This week’s news that average broadband speeds in the UK have dropped for the first time this year will no doubt cause further concern from end users that they are not getting the service they have paid for. However, according to Viatel service providers are often up against issues beyond their control.
“The ‘speed’ of a broadband service is dependent on several factors.

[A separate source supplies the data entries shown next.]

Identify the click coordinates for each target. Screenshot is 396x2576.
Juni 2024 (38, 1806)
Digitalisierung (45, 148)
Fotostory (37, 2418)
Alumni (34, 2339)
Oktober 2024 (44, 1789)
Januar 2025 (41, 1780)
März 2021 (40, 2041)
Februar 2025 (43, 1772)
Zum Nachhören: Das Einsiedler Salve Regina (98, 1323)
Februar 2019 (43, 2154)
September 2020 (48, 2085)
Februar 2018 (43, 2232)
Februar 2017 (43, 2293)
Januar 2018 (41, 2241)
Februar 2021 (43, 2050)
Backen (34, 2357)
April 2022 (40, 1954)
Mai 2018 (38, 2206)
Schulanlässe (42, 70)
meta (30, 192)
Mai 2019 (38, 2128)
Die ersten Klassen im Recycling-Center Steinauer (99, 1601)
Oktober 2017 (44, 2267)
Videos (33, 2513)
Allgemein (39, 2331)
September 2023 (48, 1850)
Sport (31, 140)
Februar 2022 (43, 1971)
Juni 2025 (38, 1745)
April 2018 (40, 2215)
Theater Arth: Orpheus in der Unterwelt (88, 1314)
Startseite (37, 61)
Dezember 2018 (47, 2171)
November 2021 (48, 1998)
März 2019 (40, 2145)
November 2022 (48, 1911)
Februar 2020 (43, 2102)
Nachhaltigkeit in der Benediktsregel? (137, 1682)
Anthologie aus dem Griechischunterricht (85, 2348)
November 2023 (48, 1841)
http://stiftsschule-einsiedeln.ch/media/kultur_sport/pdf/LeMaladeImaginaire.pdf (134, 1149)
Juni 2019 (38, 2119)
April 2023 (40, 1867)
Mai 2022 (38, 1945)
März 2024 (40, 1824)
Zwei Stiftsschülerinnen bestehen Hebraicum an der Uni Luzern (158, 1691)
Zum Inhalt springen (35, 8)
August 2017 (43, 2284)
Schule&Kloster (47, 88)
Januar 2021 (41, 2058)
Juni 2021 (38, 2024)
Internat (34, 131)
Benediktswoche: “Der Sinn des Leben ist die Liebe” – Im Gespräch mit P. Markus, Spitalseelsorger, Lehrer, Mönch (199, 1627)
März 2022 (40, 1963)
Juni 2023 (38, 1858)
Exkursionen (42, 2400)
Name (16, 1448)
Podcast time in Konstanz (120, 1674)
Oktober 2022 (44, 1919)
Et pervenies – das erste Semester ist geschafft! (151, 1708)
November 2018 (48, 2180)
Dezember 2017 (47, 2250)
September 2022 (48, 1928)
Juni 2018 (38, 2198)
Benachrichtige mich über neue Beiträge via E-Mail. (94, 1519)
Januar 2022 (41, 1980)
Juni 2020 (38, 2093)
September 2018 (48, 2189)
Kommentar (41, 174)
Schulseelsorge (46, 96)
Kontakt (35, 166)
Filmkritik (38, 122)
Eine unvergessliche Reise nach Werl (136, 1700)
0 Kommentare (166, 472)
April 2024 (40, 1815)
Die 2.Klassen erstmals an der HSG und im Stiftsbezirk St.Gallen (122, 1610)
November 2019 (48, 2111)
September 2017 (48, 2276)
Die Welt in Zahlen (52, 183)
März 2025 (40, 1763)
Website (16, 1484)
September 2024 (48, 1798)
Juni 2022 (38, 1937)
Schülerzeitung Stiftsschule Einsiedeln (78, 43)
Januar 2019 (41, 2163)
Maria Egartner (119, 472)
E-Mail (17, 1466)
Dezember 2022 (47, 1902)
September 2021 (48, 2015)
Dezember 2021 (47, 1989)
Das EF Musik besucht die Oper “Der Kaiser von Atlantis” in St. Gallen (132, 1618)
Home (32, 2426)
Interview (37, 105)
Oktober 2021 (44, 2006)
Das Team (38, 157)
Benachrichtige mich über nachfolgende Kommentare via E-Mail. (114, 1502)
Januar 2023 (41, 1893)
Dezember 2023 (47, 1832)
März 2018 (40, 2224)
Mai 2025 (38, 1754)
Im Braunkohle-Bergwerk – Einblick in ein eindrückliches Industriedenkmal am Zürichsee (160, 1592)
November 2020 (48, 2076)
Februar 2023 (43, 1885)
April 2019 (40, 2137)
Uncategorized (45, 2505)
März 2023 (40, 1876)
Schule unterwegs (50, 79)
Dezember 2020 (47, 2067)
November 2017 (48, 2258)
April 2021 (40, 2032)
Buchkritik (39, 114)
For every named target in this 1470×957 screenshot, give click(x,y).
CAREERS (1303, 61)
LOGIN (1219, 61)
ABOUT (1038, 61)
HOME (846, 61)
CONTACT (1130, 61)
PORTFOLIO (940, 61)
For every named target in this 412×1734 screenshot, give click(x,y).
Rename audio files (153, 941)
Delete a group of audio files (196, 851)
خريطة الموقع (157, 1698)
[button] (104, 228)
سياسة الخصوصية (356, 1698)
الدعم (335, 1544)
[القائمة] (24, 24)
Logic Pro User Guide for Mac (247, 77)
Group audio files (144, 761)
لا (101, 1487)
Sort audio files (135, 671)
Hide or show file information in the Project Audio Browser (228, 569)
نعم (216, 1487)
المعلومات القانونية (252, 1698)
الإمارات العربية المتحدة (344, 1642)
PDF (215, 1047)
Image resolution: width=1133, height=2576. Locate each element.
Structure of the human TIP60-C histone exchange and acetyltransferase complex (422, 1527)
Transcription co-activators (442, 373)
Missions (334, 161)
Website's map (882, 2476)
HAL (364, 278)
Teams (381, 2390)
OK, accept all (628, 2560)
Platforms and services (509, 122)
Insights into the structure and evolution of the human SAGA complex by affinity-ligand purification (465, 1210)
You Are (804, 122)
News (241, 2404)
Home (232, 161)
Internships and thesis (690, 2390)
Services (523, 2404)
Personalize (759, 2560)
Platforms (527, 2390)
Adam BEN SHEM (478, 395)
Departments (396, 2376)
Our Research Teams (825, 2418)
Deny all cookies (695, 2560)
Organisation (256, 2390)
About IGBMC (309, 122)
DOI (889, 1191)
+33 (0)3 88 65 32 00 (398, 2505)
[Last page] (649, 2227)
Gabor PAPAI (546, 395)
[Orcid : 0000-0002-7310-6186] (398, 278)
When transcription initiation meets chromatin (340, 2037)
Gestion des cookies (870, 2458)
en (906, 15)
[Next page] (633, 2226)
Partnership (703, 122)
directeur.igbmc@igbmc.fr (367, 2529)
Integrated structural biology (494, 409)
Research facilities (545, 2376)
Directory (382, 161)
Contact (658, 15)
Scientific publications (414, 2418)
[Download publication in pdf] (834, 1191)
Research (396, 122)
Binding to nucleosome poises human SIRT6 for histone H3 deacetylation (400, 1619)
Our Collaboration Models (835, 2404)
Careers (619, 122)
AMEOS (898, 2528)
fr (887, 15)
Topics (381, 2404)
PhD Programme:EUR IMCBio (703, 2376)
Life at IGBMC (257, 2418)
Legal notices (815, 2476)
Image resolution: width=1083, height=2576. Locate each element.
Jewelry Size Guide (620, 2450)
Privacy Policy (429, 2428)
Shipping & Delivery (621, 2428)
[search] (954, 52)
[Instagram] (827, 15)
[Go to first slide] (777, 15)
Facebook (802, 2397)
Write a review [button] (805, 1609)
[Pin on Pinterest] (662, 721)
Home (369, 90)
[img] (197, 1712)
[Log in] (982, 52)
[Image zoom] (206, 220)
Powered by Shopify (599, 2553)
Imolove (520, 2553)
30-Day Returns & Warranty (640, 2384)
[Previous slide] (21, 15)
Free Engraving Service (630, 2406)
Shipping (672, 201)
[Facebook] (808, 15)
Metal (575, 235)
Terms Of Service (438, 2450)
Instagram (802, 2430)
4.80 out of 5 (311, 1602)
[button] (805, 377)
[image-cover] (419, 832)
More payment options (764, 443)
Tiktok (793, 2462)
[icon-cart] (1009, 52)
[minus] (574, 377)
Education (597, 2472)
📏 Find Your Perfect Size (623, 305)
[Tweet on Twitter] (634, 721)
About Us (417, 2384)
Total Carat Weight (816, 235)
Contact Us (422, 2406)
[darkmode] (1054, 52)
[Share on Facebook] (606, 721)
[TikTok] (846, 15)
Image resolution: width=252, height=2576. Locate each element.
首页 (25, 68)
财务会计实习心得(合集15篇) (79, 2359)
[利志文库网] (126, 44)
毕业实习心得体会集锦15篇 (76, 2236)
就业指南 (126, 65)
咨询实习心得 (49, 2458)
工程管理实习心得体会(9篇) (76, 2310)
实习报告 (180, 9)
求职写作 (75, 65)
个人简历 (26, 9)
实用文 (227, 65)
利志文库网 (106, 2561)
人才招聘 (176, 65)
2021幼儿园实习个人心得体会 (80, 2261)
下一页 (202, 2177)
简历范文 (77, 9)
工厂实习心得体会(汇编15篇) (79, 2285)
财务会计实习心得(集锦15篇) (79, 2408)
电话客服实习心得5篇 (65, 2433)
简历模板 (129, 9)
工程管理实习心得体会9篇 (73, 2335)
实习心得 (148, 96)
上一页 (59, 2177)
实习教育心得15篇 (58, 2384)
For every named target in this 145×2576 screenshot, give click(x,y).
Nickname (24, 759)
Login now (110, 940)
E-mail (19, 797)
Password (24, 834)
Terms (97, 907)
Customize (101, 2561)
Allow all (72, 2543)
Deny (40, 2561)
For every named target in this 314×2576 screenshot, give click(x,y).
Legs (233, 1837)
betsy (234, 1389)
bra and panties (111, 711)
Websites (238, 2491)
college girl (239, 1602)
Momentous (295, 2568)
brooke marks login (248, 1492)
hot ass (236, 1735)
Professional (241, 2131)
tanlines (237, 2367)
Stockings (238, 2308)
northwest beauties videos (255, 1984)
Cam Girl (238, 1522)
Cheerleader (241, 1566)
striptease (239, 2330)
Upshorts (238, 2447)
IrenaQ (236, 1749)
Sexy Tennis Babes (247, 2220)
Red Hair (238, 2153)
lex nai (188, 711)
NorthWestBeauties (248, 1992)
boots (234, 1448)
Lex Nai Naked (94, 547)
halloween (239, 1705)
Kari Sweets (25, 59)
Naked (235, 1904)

First, there’s the speed of the line itself – this depends on the quality and overall length of the user’s phone line and will drop the further away you are from the serving exchange,” said Steve Powell, product manager for Connectivity & Security Services at Viatel. “The maximum line rate will drop with the length of the copper wire on the individual phone line – 10kms away from the serving exchange this will drop to a maximum of less than 0.5Mb/sec.”
ADSL1 is the technology employed on the majority of ADSL services available within the UK and can provide a maximum line rate of 8Mb/sec, while ADSL2+ the later version of ADSL being rolled out as part of BT’s 21CN network and by many LLU providers can link up at a maximum of 24Mb/sec. However under both ADSL versions, line speed is set by the quality of an individual user’s telephone line.
“Another factor to consider is that many service providers are forced to squash more and more end users onto the available bandwidth in order to maintain a cost effective service as there are huge costs involved in moving data from the user’s connection to the service provider,” continued Powell. “There’s also the level of contention or congestion that may hamper the flow of data over the established ADSL circuit – this can be within the serving exchange, within the national BT backhaul network, within a service provider’s own network or out on the Internet itself. Broadband users need to be aware of all these issues in order to avoid further confusion and understand why providers can only offer an ‘UP TO’ ADSL service.”